La strategia di Pure Storage va sempre più a braccetto con l’as a service, cercando di offrire alle aziende servizi, soluzioni e piattaforme che vadano oltre l’archiviazione, per abbracciare piuttosto la gestione a 360 gradi dei dati, sempre più vero e proprio patrimonio delle aziende di tutti i settori e dimensioni. Come ha messo infatti in evidenza Mauro Solimene, Country Manager Italia, il concetto chiave per comprendere l’attuale Pure è quello di piattaforma: “Pure Storage ha sempre più a che fare con la gestione e management del principale patrimonio che le aziende hanno a disposizione, ovvero dei dati digitali. Si tratta di un fattore prioritario per qualsiasi tipo di business.
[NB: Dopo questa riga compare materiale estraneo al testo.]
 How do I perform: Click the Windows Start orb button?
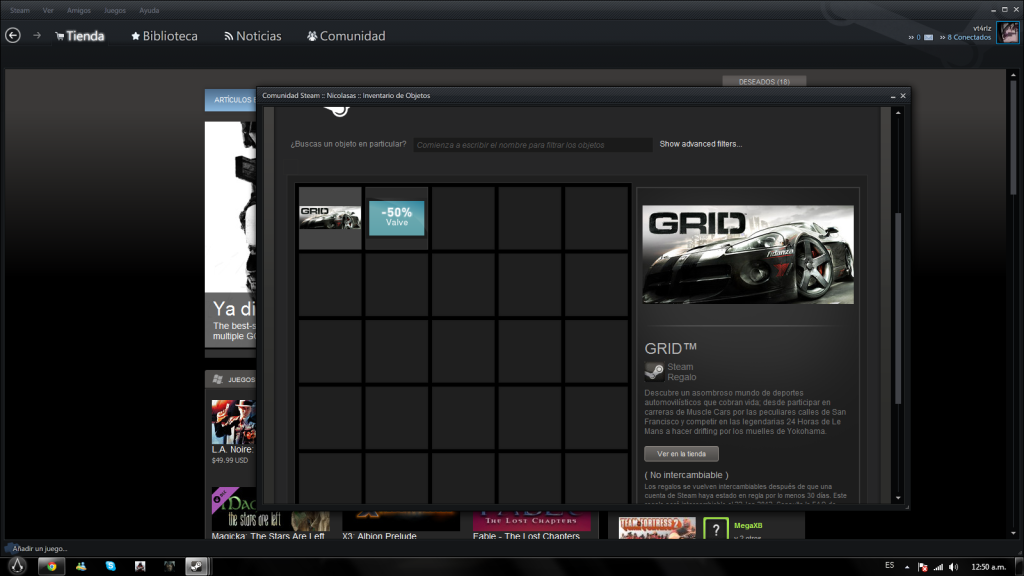(15, 565)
Per questo motivo l’azione di Pure ormai travalica il concetto di storage, ormai quasi limitante: pasrliamo ormai di modern data experience. Il senso è che dati non solo devono essere conservati ma devono anche essere messi a lavoro”. Ovviamente questa linea è frutto dell’evoluzione della stessa Pure storage che, nata nel 2009, si è rapidamente affermata come uno dei pionieri dell’all-flash, in seguito adottato da tutti i principali competitor.
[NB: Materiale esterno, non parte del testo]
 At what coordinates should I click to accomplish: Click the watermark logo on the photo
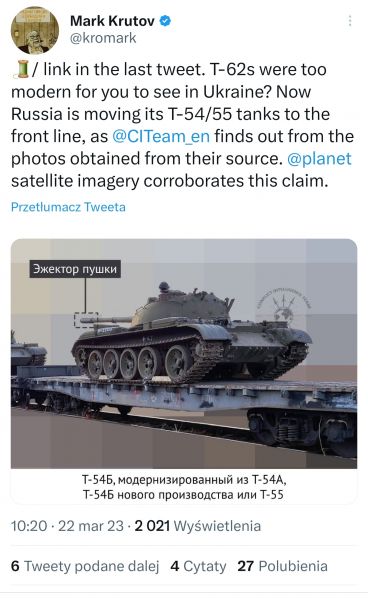pos(283,304)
Cloud e servizio come orizzonte
Per continuare a mantenere una differenziazione dai suoi competitor, Pure ha deciso di puntare sugli analytics e, soprattutto, sulla proposizione di una formula as a service, introdotta negli anni scorsi e in crescita di un tasso del 30% anno su anno. Una formula che, come ha messo in evidenza Solimene, consente ai clienti di focalizzarsi sui risultati, piuttosto che sulla gestione della tecnologia, grazie alla maggiore flessibilità che questa formula è in grado di assicurare. La logica è quella di una Modern data experience, cioè di uno storage integrato nei workflow e nelle applicazioni aziendali, consentendone così una fruizione più ottimale. Il trend, complice anche l’emergenza pandemica, è quello di una sempre maggiore applicazione presso le imprese: la stima di IDC è che questo genere di servizi crescerà con fattore x3 nel 2021, portando il 50% dei datacenter verso modelli di consumo e utilizzo a servizio. D’altra parte, come ha evidenziato Umberto Galtarossa, Channel Technical Manager di Pure Storage Italia, i tradizionali cicli di refresh dell’infrastruttura IT ormai sono troppo lunghi per un cliente, che dunque spesso e volentieri sposa la flessibilità del cloud.
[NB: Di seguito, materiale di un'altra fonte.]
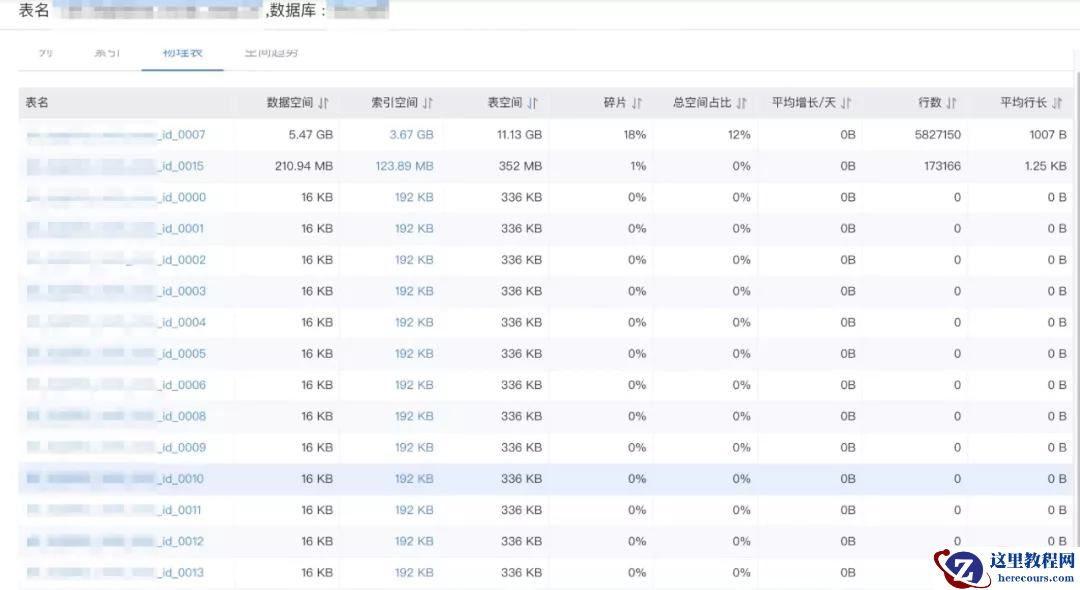Sort table by 碎片 using its icon
Image resolution: width=1080 pixels, height=590 pixels.
637,103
Un 2020 traguardato con successo
Pure Storage ha cercato così di rafforzare ulteriormente la sua evoluzione con Pure as a service 2.0, annunciata nel 2020, che può permettere ai partner di offrire infrastruttura a consumo a tutto tondo. In particolare, la versione 2.0 strizza l’occhio alle imprese di media dimensione, grazie a un notevole abbattimento dell’entry point (50 TB con un anno di subscription), che permette di usufruire dei benefici dell’infrastrutture Pure anche senza necessità di possedere volumi dati di stampo americano. In ottica Modern Data experience, andando oltre le classiche necessità di archiviazione, Pure storage può mettere sul piatto UFFO (Unified Fast File and Object Platform), una piattaforma Flashblade che permette alle imprese di poter effettuare analisi in tempo reale sui social o su altri canali non tradizionali di relazioni con i propri clienti e, inoltre, di poter effettuare le opportune azioni di risposta. Per gestire i dati provenienti da applicazioni cloud native, che sempre più spesso coinvolgono soluzione a container come Kubernets, Pure ha acquisito Portworx, per risolvere alla radice ogni possibile problema. Questa evoluzione ha consentito a Pure Storage di superare con successo, anche in Italia, un anno complicato come il 2020: “Abbiamo assistito a una reazione incredibilmente positiva da parte del mercato. Ovviamente, hanno tenuto meglio i clienti di classe enterprise, che hanno continuato a eseguire i propri piani quasi senza interruzione. Noi abbiamo saputo aiutarli e in un modo o nell’altro non ci siamo mai fermati, con grande soddisfazione”, conclude Solimene.